Madam President, I apologize for sort of meandering here, but it is how I feel. I have a great sense of loss and also a sense of joy. Paul Wellstone had a great sense of humor. He cared deeply about issues but he also had the wonderful ability to laugh at himself, to appreciate the humor that only this institution can provide in some of the more bizarre moments, a wonderful relationship with virtually everyone here. It didn't happen automatically or initially. Paul came here determined to change the world; if not the world, change the United States; if not that, maybe his Minnesota. Along the way and in the process he probably rubbed some people the wrong way, but those very people became the people who cared most about him in many ways in the final analysis because they realized that everything he said and everything he did was not about himself but about the people he wanted to represent.
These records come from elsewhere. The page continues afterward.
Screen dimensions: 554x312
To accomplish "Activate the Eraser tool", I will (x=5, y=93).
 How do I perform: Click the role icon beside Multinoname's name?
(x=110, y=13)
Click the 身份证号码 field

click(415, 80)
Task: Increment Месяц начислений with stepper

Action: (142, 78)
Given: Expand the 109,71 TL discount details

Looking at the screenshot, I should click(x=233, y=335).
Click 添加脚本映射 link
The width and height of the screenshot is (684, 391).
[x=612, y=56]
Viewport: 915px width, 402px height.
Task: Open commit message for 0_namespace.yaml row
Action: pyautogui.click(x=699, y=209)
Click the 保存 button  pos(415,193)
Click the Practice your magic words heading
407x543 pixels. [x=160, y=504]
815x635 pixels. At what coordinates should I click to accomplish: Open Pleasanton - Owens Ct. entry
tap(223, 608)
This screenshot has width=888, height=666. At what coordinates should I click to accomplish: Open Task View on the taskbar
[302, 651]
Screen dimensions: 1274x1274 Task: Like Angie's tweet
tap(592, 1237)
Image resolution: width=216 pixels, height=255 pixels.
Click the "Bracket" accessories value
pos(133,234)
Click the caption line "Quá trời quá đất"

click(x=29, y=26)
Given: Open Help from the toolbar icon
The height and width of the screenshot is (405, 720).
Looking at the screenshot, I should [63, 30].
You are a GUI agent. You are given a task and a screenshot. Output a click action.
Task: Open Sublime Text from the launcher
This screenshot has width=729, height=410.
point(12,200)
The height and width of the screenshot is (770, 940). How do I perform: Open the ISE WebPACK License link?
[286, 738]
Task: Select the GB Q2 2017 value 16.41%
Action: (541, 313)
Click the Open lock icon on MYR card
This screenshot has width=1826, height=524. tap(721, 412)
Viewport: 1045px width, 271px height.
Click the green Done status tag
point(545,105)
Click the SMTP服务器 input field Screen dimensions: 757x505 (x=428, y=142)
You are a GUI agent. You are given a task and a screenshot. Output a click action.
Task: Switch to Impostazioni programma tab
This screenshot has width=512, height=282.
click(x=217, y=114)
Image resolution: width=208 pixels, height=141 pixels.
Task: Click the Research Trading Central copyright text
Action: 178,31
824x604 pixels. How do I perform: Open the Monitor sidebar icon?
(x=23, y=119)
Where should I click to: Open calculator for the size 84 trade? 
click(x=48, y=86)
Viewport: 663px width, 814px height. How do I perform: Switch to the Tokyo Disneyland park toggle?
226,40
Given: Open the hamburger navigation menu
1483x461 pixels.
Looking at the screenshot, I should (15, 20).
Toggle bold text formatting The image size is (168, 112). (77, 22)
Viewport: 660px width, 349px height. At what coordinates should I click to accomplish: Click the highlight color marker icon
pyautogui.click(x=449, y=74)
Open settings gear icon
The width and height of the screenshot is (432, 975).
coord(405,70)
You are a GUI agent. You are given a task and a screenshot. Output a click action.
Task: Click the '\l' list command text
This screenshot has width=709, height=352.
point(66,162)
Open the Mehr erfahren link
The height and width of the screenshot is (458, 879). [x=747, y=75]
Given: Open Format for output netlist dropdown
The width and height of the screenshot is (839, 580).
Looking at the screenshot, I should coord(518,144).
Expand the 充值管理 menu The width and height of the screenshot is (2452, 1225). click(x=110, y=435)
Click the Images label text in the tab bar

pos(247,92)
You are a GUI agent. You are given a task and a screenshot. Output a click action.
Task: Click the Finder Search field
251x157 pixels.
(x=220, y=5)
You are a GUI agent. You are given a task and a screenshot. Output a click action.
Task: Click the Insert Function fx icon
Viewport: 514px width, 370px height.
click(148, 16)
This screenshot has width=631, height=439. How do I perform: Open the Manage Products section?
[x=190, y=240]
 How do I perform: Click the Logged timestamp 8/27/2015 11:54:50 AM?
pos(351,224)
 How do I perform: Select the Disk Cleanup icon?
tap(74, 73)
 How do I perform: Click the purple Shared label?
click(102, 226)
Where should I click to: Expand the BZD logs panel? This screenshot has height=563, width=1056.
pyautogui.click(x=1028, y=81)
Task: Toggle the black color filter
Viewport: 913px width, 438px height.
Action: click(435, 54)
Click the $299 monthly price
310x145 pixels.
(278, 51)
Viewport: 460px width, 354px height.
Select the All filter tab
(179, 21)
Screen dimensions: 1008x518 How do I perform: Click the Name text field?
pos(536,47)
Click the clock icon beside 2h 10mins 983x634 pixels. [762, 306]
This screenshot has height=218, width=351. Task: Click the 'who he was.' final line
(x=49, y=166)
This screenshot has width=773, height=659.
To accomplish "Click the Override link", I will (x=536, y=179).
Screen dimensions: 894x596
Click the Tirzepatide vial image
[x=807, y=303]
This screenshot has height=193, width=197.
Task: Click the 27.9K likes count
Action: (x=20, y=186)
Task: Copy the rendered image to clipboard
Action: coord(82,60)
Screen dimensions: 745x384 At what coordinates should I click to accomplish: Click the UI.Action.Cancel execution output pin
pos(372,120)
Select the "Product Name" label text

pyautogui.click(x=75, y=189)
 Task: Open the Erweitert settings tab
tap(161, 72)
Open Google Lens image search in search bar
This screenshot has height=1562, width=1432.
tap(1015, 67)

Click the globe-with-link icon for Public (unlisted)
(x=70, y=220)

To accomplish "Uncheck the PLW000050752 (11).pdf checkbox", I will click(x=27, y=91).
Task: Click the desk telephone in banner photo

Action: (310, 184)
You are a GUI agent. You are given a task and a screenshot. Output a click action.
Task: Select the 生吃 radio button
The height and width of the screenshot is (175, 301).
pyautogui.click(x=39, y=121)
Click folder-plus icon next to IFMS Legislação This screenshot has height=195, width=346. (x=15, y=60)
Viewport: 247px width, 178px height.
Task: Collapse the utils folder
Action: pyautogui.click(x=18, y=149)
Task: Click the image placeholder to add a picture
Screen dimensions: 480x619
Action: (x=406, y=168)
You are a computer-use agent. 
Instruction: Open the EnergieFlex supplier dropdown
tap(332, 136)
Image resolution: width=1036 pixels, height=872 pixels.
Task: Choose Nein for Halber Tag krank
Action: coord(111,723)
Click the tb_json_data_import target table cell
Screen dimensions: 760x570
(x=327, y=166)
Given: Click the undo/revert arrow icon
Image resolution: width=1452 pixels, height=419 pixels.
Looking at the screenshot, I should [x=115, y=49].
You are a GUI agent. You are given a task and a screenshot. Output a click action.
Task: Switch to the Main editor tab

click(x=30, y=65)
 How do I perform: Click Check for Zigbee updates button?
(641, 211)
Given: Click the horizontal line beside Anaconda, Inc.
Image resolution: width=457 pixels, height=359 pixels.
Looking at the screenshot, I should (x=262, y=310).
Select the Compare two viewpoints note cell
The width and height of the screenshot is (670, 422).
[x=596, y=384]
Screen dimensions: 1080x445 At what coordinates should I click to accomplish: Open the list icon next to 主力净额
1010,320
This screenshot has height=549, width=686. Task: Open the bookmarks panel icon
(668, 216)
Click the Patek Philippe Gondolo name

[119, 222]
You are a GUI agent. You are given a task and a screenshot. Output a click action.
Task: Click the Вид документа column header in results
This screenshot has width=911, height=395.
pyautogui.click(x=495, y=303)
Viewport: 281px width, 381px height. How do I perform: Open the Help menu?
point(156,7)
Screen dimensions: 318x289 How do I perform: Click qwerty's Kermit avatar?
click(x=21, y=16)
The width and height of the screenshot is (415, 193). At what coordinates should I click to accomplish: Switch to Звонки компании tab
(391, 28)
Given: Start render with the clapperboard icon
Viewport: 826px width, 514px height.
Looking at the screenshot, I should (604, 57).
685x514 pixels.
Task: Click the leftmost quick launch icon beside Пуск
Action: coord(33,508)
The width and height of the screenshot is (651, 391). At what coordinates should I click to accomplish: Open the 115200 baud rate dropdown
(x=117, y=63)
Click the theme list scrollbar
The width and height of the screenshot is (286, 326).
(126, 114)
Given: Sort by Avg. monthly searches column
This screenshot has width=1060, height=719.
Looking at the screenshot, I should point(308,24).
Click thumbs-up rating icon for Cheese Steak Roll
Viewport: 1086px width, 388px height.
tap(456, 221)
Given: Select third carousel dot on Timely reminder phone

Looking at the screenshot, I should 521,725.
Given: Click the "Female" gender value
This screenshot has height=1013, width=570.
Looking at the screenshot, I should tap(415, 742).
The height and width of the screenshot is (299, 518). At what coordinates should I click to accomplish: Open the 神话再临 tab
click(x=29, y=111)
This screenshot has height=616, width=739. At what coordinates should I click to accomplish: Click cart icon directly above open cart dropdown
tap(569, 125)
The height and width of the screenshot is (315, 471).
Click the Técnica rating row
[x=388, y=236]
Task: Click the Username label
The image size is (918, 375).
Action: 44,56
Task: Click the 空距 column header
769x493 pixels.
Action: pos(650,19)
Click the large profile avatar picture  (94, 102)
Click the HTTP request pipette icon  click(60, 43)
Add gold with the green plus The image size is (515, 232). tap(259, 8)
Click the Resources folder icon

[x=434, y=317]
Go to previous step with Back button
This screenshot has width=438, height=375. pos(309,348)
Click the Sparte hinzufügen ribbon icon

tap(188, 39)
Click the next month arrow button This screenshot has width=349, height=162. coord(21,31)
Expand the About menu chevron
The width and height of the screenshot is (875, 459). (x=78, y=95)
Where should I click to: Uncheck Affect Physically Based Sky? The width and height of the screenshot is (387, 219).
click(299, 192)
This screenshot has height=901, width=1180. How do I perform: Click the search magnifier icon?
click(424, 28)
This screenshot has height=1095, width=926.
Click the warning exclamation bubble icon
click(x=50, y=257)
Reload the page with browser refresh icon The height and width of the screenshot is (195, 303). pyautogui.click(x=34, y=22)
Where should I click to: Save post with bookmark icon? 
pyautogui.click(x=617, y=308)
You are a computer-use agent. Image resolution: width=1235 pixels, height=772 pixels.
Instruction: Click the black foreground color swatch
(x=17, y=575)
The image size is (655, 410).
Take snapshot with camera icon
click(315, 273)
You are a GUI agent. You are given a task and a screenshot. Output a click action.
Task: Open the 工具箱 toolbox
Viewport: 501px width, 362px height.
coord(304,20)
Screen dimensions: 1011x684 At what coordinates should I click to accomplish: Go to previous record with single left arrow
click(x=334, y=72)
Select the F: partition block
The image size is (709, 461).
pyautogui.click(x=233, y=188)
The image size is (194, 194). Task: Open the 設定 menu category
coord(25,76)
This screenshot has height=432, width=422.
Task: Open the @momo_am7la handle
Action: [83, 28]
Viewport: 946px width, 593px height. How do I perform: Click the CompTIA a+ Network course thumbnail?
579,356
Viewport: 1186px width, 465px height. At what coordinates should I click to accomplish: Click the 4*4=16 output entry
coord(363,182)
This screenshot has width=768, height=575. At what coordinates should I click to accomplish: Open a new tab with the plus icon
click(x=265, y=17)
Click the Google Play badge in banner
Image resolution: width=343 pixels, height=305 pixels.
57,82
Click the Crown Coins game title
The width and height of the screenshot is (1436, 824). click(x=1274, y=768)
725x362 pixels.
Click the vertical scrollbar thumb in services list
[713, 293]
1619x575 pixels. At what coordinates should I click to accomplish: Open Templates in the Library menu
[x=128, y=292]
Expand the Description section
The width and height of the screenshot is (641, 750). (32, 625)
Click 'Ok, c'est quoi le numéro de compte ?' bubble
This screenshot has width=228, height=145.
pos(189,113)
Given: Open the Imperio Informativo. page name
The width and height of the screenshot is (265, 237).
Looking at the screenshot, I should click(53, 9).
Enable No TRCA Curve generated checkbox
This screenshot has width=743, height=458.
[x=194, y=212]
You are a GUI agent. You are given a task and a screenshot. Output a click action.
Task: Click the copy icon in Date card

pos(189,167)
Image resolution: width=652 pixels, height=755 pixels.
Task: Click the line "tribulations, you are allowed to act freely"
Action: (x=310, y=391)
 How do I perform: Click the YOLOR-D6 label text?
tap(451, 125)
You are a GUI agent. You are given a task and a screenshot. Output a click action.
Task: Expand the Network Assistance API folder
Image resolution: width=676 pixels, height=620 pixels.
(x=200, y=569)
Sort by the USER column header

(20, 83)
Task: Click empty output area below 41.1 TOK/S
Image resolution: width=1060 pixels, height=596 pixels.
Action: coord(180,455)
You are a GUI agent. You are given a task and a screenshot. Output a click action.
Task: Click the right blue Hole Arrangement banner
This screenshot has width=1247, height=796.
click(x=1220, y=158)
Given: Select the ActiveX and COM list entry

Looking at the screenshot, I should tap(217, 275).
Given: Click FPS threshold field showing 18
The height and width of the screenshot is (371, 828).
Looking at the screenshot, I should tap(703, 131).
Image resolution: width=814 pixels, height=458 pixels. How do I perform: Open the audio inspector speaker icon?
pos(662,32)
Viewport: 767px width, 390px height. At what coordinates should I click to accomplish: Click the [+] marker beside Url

And so I know there are Members who are not here today because of other obligations, but who, when the opportunity comes, will express their own thoughts and feelings, but don't be surprised--Madam President, I know you will not be, nor my colleagues from Minnesota or Vermont--that some of the heartfelt remarks about Paul will come from people who disagreed with him vehemently on substantive matters, but appreciated immensely his sense of conviction, something we can do a lot more of in politics in America today.

Frederick Douglass once said, ``The life of a nation is secure only while the nation is honest, truthful, and virtuous.'' For 58 years, Paul Wellstone lived a life that was honest, truthful, and virtuous. For 12 years, he personally lent those characteristics to the heart of the United States government.

America, Minnesota, and this institution have suffered a terrible loss at the death of Paul Wellstone but there is a silver lining in all of this; that as a result of his service this country is a better place, there are people who are living better lives; this world with all of its difficulties has been a better world because Paul Wellstone was a part of it.

I am confident as I stand before you today, Madam President, that in the weeks, months, and years ahead, his memory and legacy will live on in the debates, the discussions, and actions we take in this body.

For that, Paul Wellstone, you ought to know that your service continues and your words and your actions will have a legacy borne out by those who come after you in the service of your State and the thousands of young people you motivated.

Madam President, if you could only see, as many have, the hundreds of young people throughout Minnesota who Paul Wellstone energized and brought to the public life of this country, people who otherwise would not have paid any attention. Paul Wellstone said: You ought to be involved; there is a reason to be involved.

His ability to attract people to come to a cause and to fight for the good cause will live on. I suspect one day this Chamber will have people who will serve in it who cut their teeth in politics working on a Wellstone campaign.

Paul, the campaign goes on. Your battles will go on, and we are going to miss you.